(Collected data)
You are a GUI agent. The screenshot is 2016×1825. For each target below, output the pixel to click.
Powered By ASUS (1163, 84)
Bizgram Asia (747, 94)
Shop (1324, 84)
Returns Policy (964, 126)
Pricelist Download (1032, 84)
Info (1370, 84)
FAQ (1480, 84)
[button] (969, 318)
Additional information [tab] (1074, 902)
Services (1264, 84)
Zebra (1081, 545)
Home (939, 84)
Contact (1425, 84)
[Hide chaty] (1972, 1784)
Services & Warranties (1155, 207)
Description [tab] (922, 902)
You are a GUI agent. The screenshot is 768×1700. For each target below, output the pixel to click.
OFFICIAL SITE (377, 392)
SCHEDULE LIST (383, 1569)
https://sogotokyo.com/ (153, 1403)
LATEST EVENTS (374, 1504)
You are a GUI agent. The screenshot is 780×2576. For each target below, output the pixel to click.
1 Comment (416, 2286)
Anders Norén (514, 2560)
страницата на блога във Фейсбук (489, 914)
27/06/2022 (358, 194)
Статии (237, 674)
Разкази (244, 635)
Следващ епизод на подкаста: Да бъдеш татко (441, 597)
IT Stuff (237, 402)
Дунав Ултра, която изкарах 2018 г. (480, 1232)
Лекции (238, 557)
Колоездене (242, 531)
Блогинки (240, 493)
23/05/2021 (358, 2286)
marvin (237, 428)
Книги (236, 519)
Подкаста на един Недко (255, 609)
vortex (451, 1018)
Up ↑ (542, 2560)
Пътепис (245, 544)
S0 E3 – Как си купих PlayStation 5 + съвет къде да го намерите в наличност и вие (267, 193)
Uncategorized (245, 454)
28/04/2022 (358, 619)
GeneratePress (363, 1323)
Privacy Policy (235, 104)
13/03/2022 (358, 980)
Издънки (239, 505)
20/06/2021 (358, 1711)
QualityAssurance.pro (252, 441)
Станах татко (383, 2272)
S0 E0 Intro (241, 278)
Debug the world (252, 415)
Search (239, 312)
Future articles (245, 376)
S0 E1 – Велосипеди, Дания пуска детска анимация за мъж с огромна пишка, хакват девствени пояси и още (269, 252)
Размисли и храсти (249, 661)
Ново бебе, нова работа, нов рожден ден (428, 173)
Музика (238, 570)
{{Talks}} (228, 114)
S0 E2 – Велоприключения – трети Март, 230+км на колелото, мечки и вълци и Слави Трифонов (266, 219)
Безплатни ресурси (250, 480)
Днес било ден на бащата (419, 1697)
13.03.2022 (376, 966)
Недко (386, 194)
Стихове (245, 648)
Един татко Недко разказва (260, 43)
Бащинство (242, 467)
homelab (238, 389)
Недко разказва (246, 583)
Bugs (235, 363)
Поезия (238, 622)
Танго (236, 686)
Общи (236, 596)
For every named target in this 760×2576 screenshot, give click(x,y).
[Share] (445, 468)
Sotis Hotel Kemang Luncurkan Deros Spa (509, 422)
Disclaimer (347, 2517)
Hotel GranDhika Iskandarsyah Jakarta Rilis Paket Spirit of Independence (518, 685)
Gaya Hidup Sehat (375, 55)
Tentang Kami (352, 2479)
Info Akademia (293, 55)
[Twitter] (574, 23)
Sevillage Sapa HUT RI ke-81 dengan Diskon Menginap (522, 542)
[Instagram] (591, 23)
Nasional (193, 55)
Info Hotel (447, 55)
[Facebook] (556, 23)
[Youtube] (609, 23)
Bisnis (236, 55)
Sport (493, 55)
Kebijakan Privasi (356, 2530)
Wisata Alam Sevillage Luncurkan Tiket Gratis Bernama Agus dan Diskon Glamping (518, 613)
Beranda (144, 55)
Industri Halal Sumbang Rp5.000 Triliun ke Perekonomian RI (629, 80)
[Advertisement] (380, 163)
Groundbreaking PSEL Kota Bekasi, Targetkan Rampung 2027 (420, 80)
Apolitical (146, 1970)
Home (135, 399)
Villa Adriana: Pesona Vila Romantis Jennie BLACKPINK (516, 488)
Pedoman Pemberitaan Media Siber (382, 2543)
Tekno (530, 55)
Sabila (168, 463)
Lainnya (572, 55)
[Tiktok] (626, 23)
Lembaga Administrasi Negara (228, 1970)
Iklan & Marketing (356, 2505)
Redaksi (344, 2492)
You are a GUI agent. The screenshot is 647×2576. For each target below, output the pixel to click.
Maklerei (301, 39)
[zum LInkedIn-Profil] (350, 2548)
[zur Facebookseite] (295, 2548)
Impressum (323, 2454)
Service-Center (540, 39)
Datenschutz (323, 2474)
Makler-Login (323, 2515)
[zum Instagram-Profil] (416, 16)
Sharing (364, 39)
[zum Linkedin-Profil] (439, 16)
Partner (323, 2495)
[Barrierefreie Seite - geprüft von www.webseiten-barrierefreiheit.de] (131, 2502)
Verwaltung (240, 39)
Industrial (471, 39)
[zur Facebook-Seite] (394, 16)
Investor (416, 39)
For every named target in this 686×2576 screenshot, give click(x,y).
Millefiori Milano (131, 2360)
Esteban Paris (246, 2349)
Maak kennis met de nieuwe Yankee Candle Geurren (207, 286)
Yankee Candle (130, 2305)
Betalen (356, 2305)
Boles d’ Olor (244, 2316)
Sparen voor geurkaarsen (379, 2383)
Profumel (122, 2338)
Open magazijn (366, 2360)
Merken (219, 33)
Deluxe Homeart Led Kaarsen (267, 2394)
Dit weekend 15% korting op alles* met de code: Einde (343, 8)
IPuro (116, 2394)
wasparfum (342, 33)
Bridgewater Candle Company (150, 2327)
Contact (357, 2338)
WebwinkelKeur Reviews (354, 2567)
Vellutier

■ TASK DESCRIPTION ■
Start at the line containing "wasparfum (342, 33)" and copy each line through the last one in the records, exactly and with nothing added.

■ SOLUTION TO THE PROBLEM ■
wasparfum (342, 33)
Bridgewater Candle Company (150, 2327)
Contact (357, 2338)
WebwinkelKeur Reviews (354, 2567)
Vellutier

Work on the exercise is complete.